ICE’s Bakkt launch is right around the corner. After weeks of hype and criticism we ask: is Bakkt really the biggest thing yet to hit Crypto?
In this article, we will explore the Bakkt platform, who is behind it, and the possible impacts of such initiative on global cryptocurrency markets.
What is Bakkt Anyway?
Bakkt (pronounced “backed”) is a blockchain ecosystem that leverages Microsoft’s cloud solutions to provide a series of cryptocurrency-related services, including a federally-regulated open market for the trading of digital assets, a cryptocurrency storage service, merchant services, and other consumer applications. Having already signed on a number of important partners, including Microsoft, Starbucks, and the Boston Consulting Group (BCG), Bakkt is working to create a network that would allow individuals and institutions alike to seamlessly store, acquire, or spend digital assets anywhere in the world.
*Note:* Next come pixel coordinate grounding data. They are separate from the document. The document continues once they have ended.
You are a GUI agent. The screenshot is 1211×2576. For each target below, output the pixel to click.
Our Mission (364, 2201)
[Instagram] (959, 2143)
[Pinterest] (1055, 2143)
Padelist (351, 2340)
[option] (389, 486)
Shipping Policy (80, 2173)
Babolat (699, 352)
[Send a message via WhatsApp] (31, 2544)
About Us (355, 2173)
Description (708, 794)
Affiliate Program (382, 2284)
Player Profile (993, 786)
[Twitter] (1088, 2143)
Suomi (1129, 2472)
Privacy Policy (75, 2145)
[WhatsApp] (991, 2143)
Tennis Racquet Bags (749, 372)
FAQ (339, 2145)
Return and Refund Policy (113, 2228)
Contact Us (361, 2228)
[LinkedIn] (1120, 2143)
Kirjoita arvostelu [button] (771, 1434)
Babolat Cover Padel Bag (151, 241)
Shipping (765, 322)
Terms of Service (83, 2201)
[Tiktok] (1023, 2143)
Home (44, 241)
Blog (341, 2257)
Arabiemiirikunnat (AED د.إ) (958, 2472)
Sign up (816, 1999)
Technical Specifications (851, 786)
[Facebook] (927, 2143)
According to the initial press release from August 2018, Intercontinental Exchange is expected to launch Bakkt on November 5 this year, pending approval by the U.S. Commodity Futures Trading Commission.
Initially, the first contracts available on the platform will offer physically-backed Bitcoin future contracts against all the major fiat currencies, including USD, EUR, and GBP. What “physically backed” means, in this case, is that, unlike currently available Bitcoin futures, which are only a “paper claim” equivalent to the fiat price of Bitcoin at a given time, all futures traded through Bakkt will be backed by Bitcoin transferred directly to the client.
This means that, unlike current futures trading, Bakkt futures will actually increase demand for this already scarce digital asset, which will, in turn, have a positive impact on Bitcoin’s price and its total market capitalization.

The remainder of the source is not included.